Нико, чьи синие волосы сливались с дымом от свечей и словно дымились сами, подняла на меня глаза:

— Хочешь позвать сестру, Бенжамен?

Я в ужасе посмотрел на нее, но все вокруг закивали, и я набрал воздуха и сказал:

— Саммер? Саммер, ты слышишь меня?

Я вспомнил времена, когда мы с сестрой переговаривались по рации, называя друг друга «Роджер»,[18] хотя сидели рядом, но голоса наши, пробивавшиеся сквозь треск эфира, казались очень далекими, шедшими откуда-то из пространства, которое было удивительно реальным.

Бокал двинулся к буквам «д» и «а».

Все вскрикнули, а мое сердце едва не выскочило из груди.

Нико сияла от радости, я даже в темноте чувствовал, как она возбуждена и сосредоточена, как в ее теле вибрировало что-то горячее, доходящее до кончика указательного пальца.

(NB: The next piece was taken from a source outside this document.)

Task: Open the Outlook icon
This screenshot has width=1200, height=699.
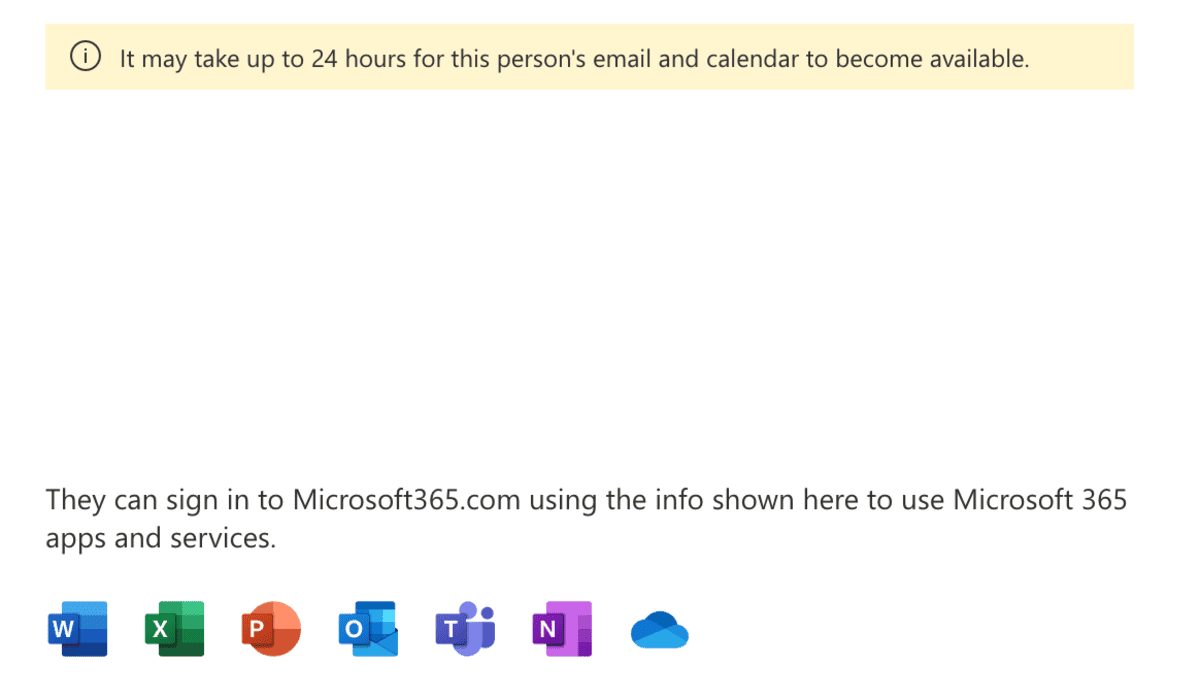Action: [x=367, y=628]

Она бросала на меня полные надежды взгляды, и я стал заикаться:

— У тебя… У тебя все хорошо?

— Д-А.

Нико, торопясь, подхватила:

— Саммер? Где ты?

— У…

Бокал двигался все быстрее:

— Т-Е-Б-Я…

— В-Ж-О-П-Е.

Нико резко убрала палец, как будто обожглась о бокал. Маттиас и «большевик» тряслись от смеха, а она встала и включила свет, хотя это вроде как не совсем соответствовало настоящему спиритическому сеансу, и потом объявила укоризненно, смотря мне прямо в глаза:

— Это бесполезно. Мы явно не на одной волне.

Затем она ушла на кухню, и на этом мои паранормальные приключения закончились. Мне в очередной раз не удалось проникнуть в иные миры: ни в мир юных бунтарей, ни в мир духов. Что же до моей сестры, мне показалось, что она там появилась — знаете, как будто лампочка мигает и потом навсегда гаснет, — да и Маттиас вроде тоже почувствовал какое-то присутствие типа дуновения в области шеи, хотя, может, его щекотали волосы.

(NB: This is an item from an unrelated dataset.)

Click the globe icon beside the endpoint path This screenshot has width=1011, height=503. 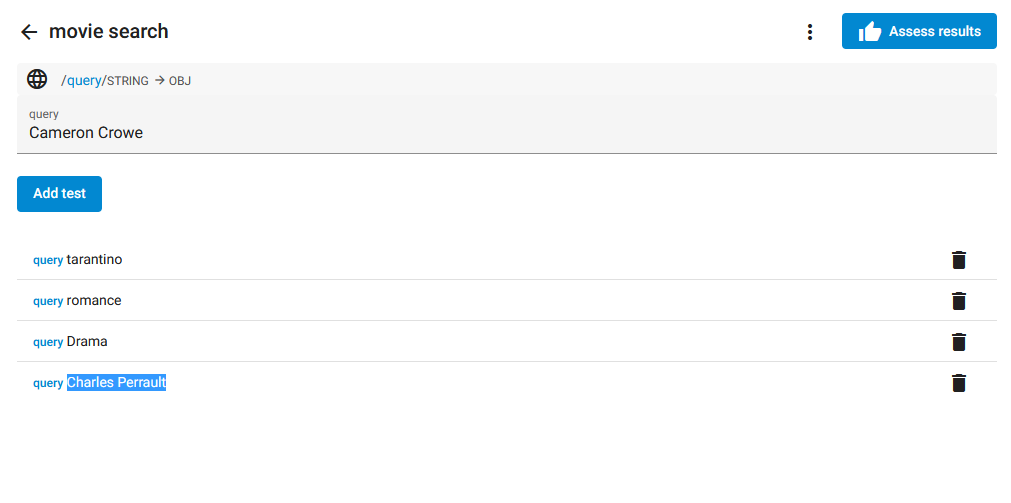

Иногда мои родители видели Маттиаса, и на лицах у них, особенно у отца, ясно читалось, что этот парень с идиотскими длинными патлами, серьгой в ухе и швейцарским акцентом внушает им отвращение. В первый раз отец даже поздоровался с ним и притворно улыбнулся, но его взгляд — я отлично знал его, знал, что, означает, когда он так вот щурится. Маттиас ответил на рукопожатие, даже не встав с дивана, с нашего дивана, который уже принял форму его тела.

«Я вот думаю, зачем я записал тебя в лучшую частную школу в Женеве», — сказал как-то вечером отец, водя вилкой по тарелке и так медленно переворачивая кусочки мяса, что это начинало меня беспокоить. Он поднял на меня глаза, взгляд его потемнел, а потом снова просветлел: «Объясни-ка мне кое-что».

Он посмотрел на потолок, потом опять на меня. Он улыбался. «Из всех, кого мы знаем во Флоримоне, например сына Деламураза, младшего из Берже, который участвовал в мотопробеге вдоль озера в прошлом году… Есть еще сыновья Пикте, помнишь, мы с ними катались на лыжах в Вербье,[19] так вот, это все мальчики-отличники, занимаются спортом, воспитаны хорошо… Объясни же мне, почему ты предпочитаешь общаться с этим психом? Ведь между нами говоря, он же просто дурак, этот Маттиас, разве нет?»